Syphilitic myelopathy
Alternative names:
tabes dorsalis - myelopathy
Treatment:
The goals of treatment are to cure the infection and to reduce progression of the disorder. Treatment of the infection reduces new nerve damage and may reduce symptoms but does not cure existing nerve damage.
Neurosyphilis: - aqueous penicillin G, 12 to 24 million units, injected into a vein(IV), daily for 10 days; followed by benzathine penicillin, 2.4 million units, once a week for 3 weeks
- procaine penicillin, 2.4 million units injected into a muscle (IM), once a day for 10 days; given with oral probenecid, 500 milligrams (mg) four times a day for 10 days. This is then followed by benzathine penicillin, 2.4 million units IM once a week for 3 weeks. (See penicillins - injectable).
Symptomatic treatment is required for existing neurologic damage. Assistance or supervision may be needed if the person is unable to perform self-care activities (eating, dressing, and so on). Rehabilitation, physical therapy, occupational therapy, or other interventions may be appropriate for people with muscle weakness.
Analgesics may be required to control pain.
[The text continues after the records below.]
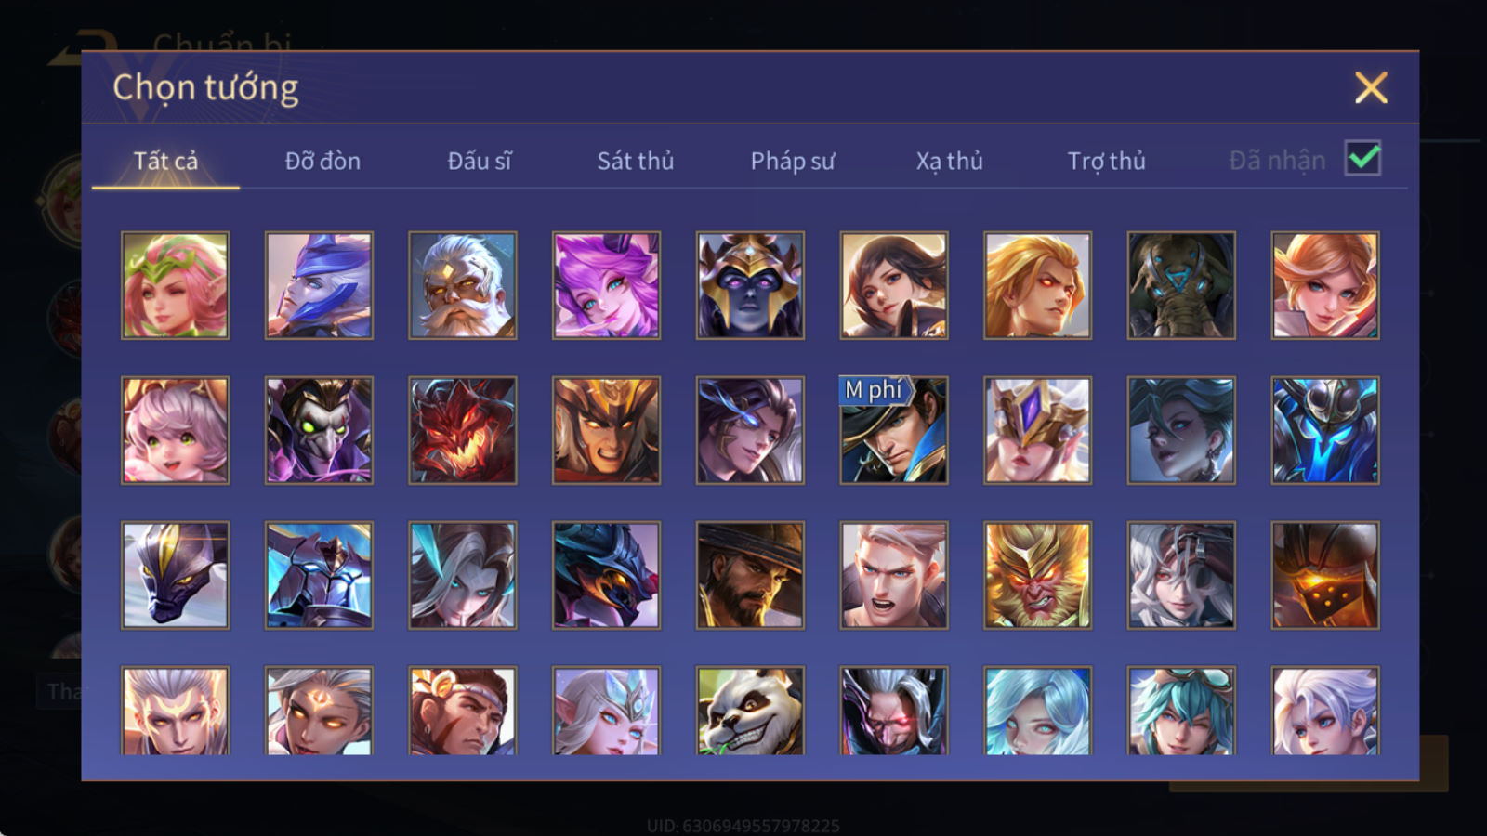Screen dimensions: 1487x836
Task: Choose the black panther hero portrait
Action: tap(175, 575)
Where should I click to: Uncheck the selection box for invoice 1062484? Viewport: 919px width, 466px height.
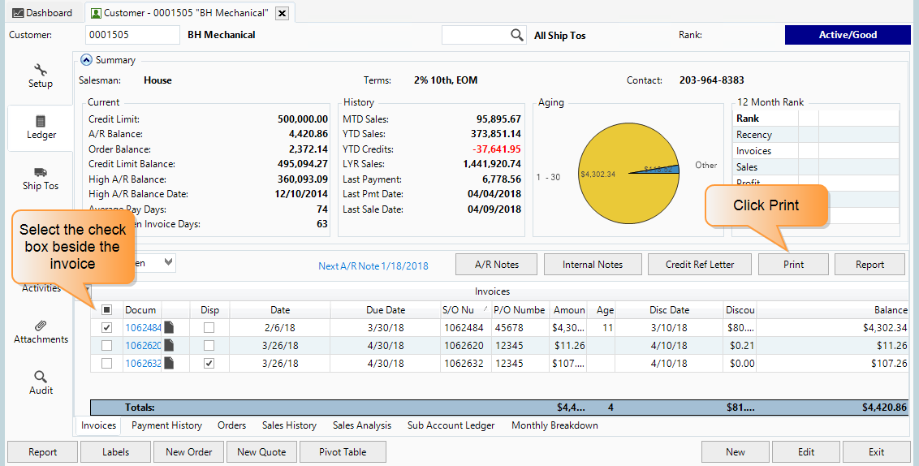106,328
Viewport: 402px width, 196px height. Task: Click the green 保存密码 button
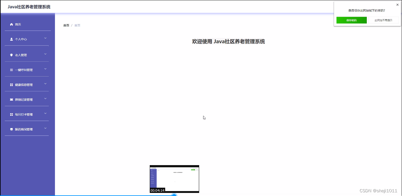coord(351,20)

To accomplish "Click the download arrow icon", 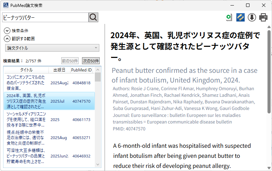I will [252, 17].
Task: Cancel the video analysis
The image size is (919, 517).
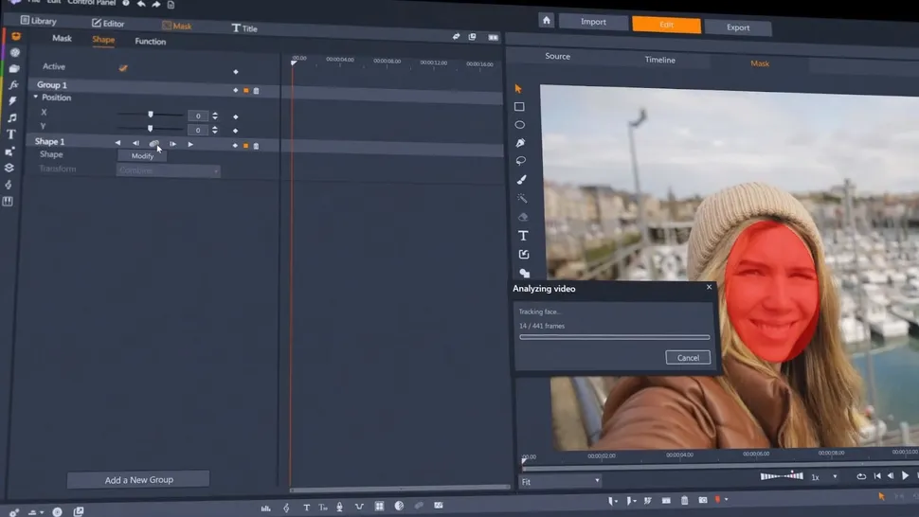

This may include over-the-counter medications such as aspirin (see salicylates - oral), acetaminophen - oral, or ibuprofen if pain is mild. It may require narcotics (see Narcotic Analgesics - oral) to control severe pain.
Expectations (prognosis):
Progressive disability is possible if the disorder is left untreated. People with late syphilis infections are at greater risk for other infections and diseases.
Complications:
- inability to care for self
- inability to communicate or interact
- development of other forms of neurosyphilis
- other complications of late-stage syphilis infection
Calling your health care provider:
Call your health care provider if loss of coordination, loss of muscle strength, or loss of sensation occurs, particularly if there is a known history of syphilis infection.